Walking along the campaign trail isn't a cake walk but you do come out a little more knowledgeable about what's happening to folks in the area.

Friday, September 08, 2006

Next Parkdale Tenants' Association Meeeting

Meetings
Next meeting for Parkdale Tenants' Association is Monday September 11th.

Thursday, September 07, 2006

Sylvia Watson signs of the time

If signs are a sign of what's happening in the Parkdale-Highpark by-election, then Sylvia Watson may be in for some trouble.

Her signs just west of King and Jameson, planted in some of the poorest houses in the area, have been sliced and diced.

Only one of Cheri DiNovo's signs along King Street west of Jameson was vandalized. Her eyes were encircled with hammers and sickles with the words "commie, commie" printed in black magic marker.

I have a hunch as to who done it. Usually I wouldn't tell but this character is one that needs some light to shine on what he does each and every day.

An old man who lives at the corner of Maynard and King dedicates his lonely life to tearing down the posters of activists.

I once questioned him just after he took a box cutter to a poster stapled to a light post at the corner of Lansdowne and Queen. He quickly walked away calling me and my friend, "fucking communists."

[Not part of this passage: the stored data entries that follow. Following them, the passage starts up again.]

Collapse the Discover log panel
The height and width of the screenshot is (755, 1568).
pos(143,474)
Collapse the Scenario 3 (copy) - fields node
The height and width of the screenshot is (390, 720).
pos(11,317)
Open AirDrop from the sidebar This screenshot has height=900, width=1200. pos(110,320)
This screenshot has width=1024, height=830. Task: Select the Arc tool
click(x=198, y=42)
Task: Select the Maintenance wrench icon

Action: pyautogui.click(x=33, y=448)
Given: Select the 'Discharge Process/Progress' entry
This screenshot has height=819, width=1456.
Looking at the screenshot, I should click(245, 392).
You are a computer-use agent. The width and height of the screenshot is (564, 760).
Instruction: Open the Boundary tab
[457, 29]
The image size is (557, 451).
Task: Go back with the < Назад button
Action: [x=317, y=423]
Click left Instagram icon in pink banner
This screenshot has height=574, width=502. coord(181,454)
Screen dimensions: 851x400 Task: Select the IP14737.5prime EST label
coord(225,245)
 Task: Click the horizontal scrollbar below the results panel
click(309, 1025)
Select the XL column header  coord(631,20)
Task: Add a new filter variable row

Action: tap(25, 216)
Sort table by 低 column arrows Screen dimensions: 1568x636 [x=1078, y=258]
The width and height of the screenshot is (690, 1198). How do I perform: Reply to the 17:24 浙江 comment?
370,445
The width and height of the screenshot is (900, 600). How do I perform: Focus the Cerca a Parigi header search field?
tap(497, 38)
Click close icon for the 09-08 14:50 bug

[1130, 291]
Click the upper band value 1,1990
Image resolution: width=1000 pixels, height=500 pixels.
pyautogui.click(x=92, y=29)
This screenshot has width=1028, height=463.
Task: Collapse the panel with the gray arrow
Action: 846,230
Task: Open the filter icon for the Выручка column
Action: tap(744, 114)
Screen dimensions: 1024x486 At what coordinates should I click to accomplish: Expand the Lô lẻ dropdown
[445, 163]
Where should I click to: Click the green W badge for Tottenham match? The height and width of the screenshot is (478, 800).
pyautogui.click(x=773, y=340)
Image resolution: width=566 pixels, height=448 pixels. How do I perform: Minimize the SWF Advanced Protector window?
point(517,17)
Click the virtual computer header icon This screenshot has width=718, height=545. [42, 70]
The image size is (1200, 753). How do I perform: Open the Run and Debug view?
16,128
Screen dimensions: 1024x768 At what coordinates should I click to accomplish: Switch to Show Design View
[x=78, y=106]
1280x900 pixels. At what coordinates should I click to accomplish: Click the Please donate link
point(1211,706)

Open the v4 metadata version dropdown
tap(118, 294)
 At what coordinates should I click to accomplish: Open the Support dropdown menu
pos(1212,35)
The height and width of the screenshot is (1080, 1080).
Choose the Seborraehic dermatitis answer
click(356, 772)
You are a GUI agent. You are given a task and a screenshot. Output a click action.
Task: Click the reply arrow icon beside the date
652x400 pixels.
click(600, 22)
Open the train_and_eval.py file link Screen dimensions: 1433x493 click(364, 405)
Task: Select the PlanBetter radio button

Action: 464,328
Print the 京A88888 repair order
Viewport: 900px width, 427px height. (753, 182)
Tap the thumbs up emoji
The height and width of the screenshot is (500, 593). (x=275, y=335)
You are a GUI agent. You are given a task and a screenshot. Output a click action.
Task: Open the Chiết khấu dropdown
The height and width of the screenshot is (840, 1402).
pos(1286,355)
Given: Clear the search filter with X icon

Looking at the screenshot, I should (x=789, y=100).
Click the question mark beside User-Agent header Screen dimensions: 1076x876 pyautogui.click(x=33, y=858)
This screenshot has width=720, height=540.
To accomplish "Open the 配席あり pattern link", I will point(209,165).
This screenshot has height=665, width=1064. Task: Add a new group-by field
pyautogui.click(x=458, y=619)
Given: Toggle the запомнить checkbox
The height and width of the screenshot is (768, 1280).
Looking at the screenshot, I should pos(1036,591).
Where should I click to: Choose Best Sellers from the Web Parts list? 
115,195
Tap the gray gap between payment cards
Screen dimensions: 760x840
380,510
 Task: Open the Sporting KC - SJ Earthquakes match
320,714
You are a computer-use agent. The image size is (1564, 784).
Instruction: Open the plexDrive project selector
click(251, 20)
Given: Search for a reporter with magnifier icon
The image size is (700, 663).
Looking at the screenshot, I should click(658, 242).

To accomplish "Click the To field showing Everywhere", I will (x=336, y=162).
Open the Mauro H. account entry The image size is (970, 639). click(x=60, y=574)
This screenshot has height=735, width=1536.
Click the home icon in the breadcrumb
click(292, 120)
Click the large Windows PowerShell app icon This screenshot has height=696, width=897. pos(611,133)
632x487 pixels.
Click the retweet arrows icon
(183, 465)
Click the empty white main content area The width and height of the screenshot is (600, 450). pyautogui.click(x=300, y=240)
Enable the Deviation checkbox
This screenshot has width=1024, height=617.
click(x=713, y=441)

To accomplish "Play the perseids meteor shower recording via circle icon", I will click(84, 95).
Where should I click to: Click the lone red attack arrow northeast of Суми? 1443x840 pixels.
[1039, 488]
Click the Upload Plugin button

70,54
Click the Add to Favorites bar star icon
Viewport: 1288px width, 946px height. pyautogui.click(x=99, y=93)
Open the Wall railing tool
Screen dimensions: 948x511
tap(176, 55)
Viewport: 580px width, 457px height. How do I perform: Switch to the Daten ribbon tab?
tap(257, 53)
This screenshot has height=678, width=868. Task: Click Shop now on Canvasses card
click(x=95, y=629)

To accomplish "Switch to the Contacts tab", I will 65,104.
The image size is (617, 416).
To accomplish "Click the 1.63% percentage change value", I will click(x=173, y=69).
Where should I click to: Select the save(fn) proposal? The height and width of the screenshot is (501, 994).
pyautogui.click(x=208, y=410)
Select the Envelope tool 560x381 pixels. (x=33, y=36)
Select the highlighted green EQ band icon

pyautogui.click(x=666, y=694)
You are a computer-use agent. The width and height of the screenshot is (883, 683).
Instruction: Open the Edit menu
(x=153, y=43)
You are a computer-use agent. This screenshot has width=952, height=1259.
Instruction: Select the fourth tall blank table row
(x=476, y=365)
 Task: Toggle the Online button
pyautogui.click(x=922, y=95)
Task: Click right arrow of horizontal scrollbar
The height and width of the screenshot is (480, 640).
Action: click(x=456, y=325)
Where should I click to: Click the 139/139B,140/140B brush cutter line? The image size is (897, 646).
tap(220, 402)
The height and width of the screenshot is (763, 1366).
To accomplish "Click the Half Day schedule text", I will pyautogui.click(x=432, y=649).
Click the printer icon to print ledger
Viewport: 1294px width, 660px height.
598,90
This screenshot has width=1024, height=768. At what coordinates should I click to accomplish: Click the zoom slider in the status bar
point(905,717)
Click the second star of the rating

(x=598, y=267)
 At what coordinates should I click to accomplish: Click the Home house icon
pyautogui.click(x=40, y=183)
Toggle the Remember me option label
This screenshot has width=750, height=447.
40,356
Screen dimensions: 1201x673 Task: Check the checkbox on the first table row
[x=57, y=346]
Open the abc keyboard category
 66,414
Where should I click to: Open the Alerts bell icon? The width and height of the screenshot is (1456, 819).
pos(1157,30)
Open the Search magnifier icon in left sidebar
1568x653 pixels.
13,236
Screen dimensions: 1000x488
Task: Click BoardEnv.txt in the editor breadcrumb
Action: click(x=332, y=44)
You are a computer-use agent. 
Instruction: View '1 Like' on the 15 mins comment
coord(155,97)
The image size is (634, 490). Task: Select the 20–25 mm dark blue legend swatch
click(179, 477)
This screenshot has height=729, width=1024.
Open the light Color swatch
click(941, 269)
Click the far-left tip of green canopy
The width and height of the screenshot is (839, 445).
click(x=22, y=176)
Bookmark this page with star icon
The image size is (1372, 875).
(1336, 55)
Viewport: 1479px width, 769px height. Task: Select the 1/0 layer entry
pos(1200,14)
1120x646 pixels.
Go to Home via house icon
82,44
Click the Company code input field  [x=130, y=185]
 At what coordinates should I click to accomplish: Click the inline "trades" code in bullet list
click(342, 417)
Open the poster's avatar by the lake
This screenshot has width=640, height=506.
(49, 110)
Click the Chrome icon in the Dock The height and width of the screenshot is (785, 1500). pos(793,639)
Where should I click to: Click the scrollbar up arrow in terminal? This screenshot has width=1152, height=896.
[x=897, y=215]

This time it seems the old man have taken a disliking to Watson too. Two large Sylvia Watson signs on the corner property where the old man lives were both cut clean in half.

But it wasn't just those Watson signs that were destroyed. In at least three different locations in the Maynard and King area, Sylvia Watson signs were cut clean in half.

I'm not sure the old man did all this work on his own. If he didn't, then that means there are more people out there who are fight'n mad at Watson.

I didn't see the destruction of signs happen during the federal election in the same corner. Peggy Nash and Sarmite Bulte signs were left intact.

This time it seems, Watson has cooked up some strong animosity, at least in one corner of Parkdale.